Anatomy & Physiology
Otoacoustic emissions arise from the active, energy-producing machinery of the cochlea. Understanding where they come from — the outer hair cells and the amplifier they drive — explains both what the test measures and what it can never see.
From ear canal to cochlea
Sound entering the ear travels through the canal, vibrates the eardrum, and is carried by three small bones to the cochlea — the coiled, fluid-filled organ of hearing. Inside the cochlea sit two kinds of sensory cells: inner hair cells, which send hearing signals to the brain, and outer hair cells, which act as tiny biological amplifiers.
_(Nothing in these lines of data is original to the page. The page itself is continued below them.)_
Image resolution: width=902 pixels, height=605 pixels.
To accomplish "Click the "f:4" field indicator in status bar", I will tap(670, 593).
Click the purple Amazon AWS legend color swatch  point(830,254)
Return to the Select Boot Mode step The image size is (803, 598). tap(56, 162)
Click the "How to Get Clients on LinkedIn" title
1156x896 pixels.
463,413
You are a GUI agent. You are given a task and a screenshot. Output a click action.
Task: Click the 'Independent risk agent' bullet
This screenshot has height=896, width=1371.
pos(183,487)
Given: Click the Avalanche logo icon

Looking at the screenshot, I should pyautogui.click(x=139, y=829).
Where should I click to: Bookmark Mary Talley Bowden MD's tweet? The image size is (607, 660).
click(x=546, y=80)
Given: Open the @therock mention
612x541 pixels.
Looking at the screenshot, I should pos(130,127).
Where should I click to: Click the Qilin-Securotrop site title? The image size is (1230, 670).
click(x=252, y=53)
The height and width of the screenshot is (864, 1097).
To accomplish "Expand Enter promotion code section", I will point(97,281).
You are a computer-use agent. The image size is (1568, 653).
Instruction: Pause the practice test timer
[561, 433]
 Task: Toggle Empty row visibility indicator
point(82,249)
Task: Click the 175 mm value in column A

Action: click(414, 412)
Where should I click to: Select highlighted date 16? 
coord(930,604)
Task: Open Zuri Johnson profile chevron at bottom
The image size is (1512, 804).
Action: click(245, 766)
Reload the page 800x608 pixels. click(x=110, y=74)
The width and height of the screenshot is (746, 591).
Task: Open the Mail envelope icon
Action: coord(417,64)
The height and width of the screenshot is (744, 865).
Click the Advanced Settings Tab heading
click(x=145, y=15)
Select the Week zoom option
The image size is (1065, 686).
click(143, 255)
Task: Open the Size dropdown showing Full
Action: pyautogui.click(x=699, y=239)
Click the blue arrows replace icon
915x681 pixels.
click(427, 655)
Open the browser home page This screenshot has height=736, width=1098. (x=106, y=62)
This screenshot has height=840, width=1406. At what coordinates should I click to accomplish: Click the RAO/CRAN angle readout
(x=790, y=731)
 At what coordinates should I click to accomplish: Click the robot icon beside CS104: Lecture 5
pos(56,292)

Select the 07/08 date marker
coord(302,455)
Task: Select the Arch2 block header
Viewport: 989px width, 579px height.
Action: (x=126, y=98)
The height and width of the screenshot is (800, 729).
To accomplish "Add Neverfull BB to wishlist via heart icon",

Otoacoustic emissions come from those outer hair cells. When they are healthy, they actively move — and that movement produces a faint sound that travels back out of the ear. Recording that sound tells us the outer hair cells are working.
The cochlear amplifier
Outer hair cells are electromotile: they change length in response to changes in membrane voltage, driven by the motor protein prestin in their lateral wall[4]. This length change feeds mechanical energy back into the travelling wave on the basilar membrane on a cycle-by-cycle basis, sharpening the wave's peak and boosting low-level sounds by 40–60 dB. The by-product of this active process — energy radiating backward through the middle ear — is the otoacoustic emission [1].
The cochlea is tonotopic: the stiff basal end responds to high frequencies, the floppy apical end to low frequencies. Because of this, the high-frequency components of a transient emission return to the ear canal first, and the low-frequency components arrive later — the latency dispersion that distributes each frequency to its own characteristic place along the membrane.
Two physical mechanisms generate the emissions we record, and they map onto how each emission is evoked. Linear reflection from fixed irregularities along the cochlear partition produces the place-fixed component, while a nonlinear distortion mechanism in the region of overlap between two stimulus tones produces a wave-fixed component [2]. This dual origin explains why distortion-product and reflection-based emissions can behave differently even in the same ear [3].
The medial olivocochlear efferent system
Outer hair cell gain is not fixed. The medial olivocochlear (MOC) bundle projects from the brainstem onto the outer hair cells and, when activated — for example by contralateral noise — reduces their gain. This efferent suppression measurably lowers emission amplitude and is itself a probe of brainstem-level auditory function[7].
Clinically, the key consequence of this anatomy: emissions test the pre-neural cochlea only. A normal emission with an abnormal auditory brainstem response is the signature of auditory neuropathy spectrum disorder — outer hair cells intact, neural transmission impaired [6]. This dissociation is the reason emissions and the brainstem response are read together rather than in isolation.